I needed the taxis because I was staying at Guanajuato's best hotel, Quinta Las Acacias, which stands in the posh parkland neighborhood of Presa de la Olla, outside the city center and up the ravine. Built in the 19th century as a patrician summer retreat, Las Acacias still has the air of a slightly eccentric manor house, with decor split fifty-fifty between colonial Victorian and mod Mexican. I prefer the peaceful rear rooms in the latter style, especially the spacious topmost suite, next to a secret walled garden, with its vista of rooftops visible from a circular Jacuzzi. The hotel is one of 30 Mexico Boutique Hotels, a new collection of small, privately owned deluxe hotels (think Mexican Relais & Châteaux), which I found invaluable in devising my mini colonial town tour.

Sadly, La Casona del Cielo, widely held to be the city's number one restaurant, was closed during my stay, so I had no opportunity to try its pasta in cuitlacoche sauce or salmon with coriander and Jamaica flowers. But it was no hardship foraging among the small, unpretentious local places for freshly mixed guacamole and fajitas in just-pressed tortillas and snacking at bakeries and the fragrant, cavernous Mercado Hidalgo. Since the heartland is extremely fertile, the market is exemplary—especially rich in strawberries and nopales (cactus leaves) but also abundant with mangoes, guavas, peaches, guanabanas and just about every other fruit you can imagine.

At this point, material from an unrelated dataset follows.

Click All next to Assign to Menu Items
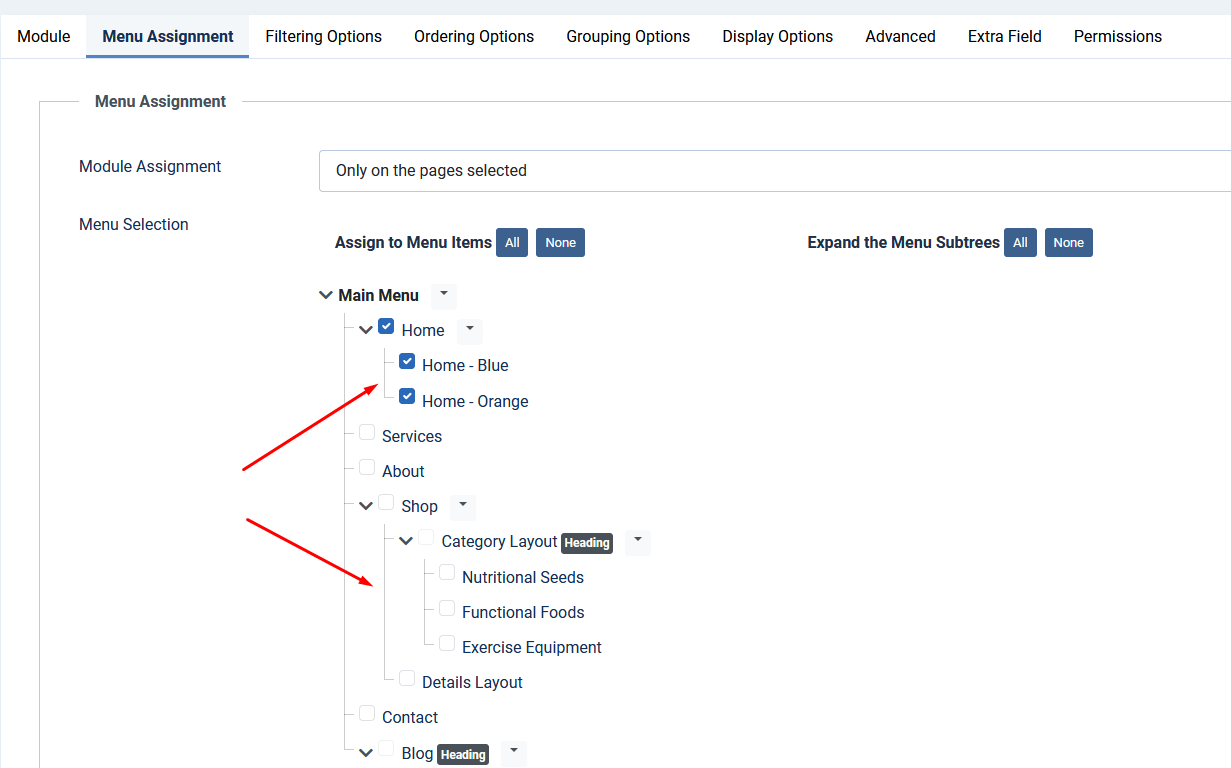This screenshot has width=1231, height=768. point(512,243)
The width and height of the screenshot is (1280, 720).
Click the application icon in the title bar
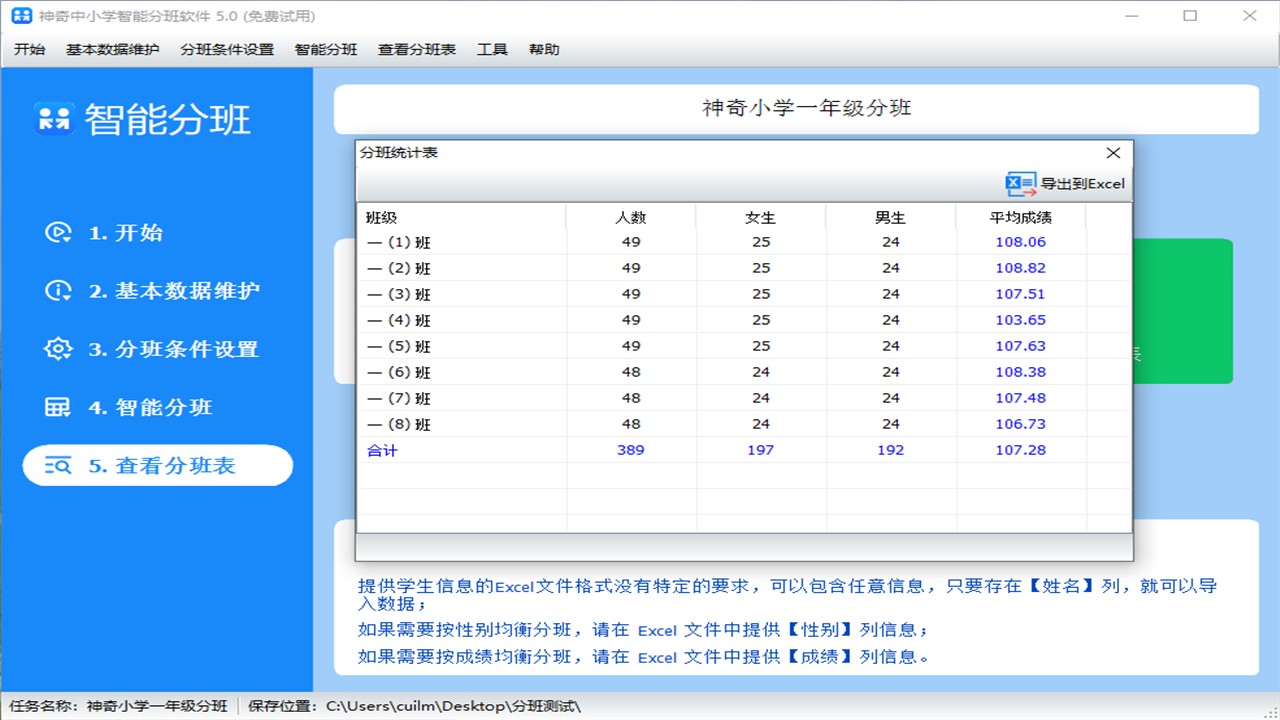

The city is also sugared with gaudy dulcerías, stalls and shops bearing stacks and stacks of cellophane-wrapped sweetmeats, from primary-colored taffies and jellies to the delectable cajeta, the goat's-milk caramel that's a specialty of the nearby village of Celaya.

But if Guanajuato's dining is undistinguished, its museums are unique. Along with Museo Casa Diego Rivera, which houses dozens of the painter's early works in his childhood home, the city harbors two peculiar museums I wouldn't have missed for the world. The Museo Iconográfico del Quijote is a beautifully restored colonial villa stuffed with artistic renderings of the Ingenious Knight of La Mancha, ranging from the unbelievably beyond-kitsch to works by Picasso and Dalí. (During the city's October Cervantes Festival, this place really comes into its own.) Then there's the Museo de las Momias, which attracts hordes of visitors every day to its gruesome display of a hundred-odd twisted, leathery, naturally mummified corpses disinterred from the local cemetery. A salacious tour guide weaves byzantine fictions (in Spanish) around these nightmarish figures, illustrating the cheerful Mexican death obsession better than any Day of the Dead fiesta. On second thought, the momias are the only thing in Guanajuato I wouldn't have minded missing.